-- Opening Marker --
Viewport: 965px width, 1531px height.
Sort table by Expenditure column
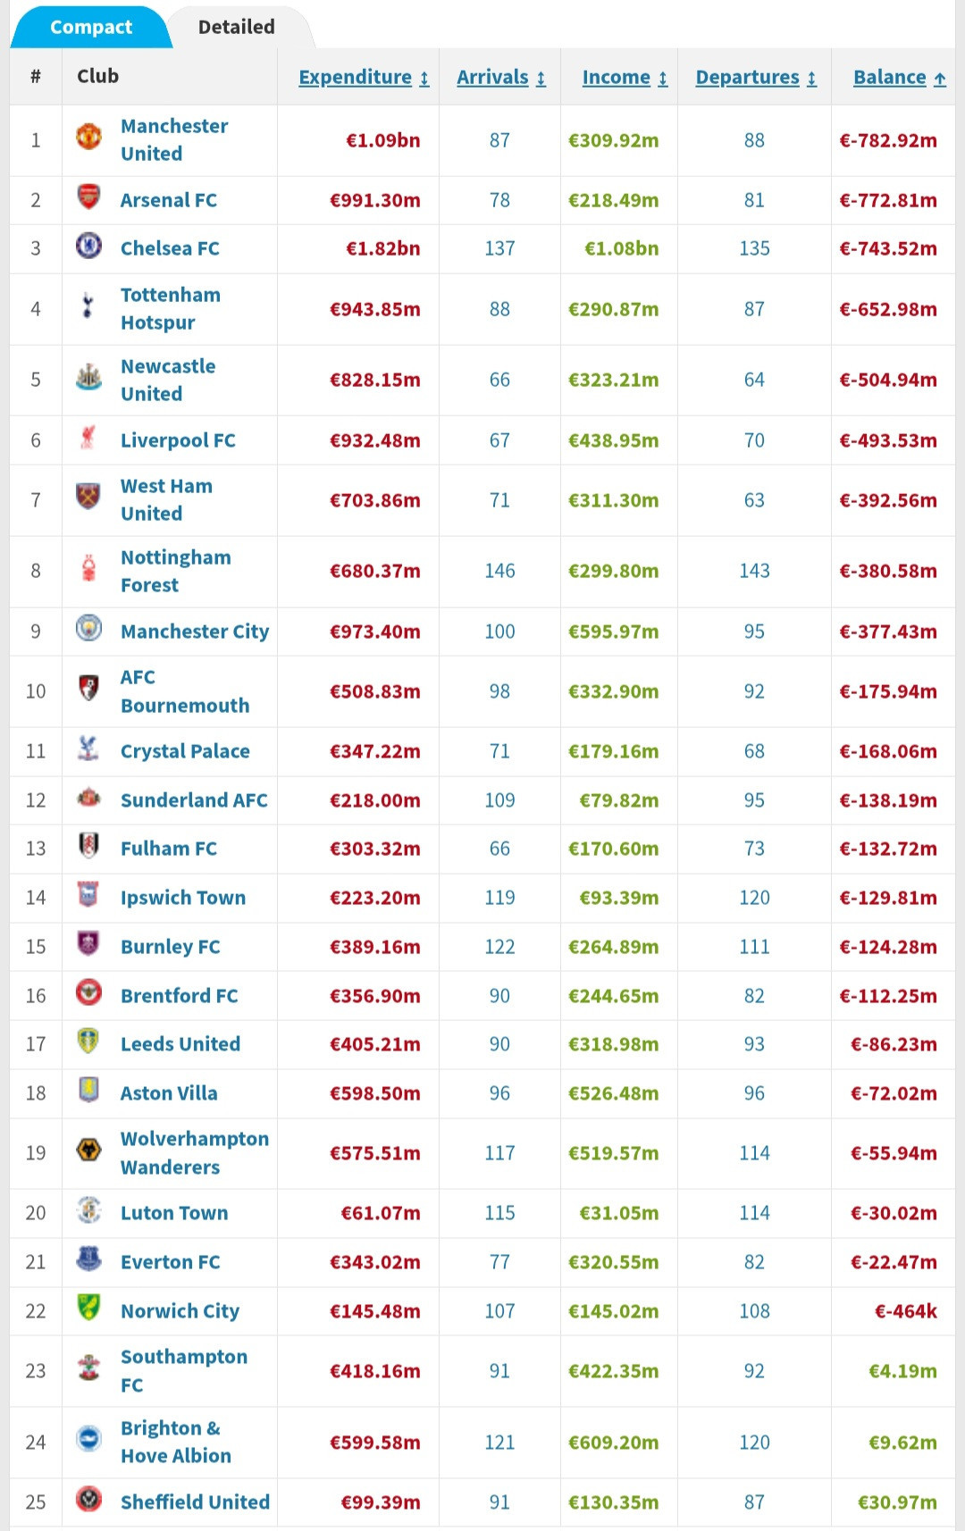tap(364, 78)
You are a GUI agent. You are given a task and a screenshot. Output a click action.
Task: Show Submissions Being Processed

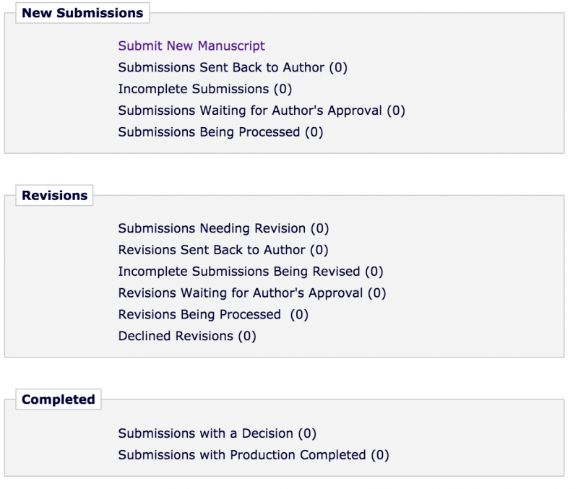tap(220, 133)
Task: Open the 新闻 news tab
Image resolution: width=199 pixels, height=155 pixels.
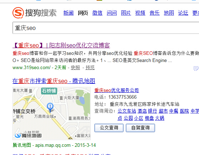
-- Closing Marker --
• What you should do:
Find how many lines in the material above hold the word "height", then reply with only that figure.

• Result:
2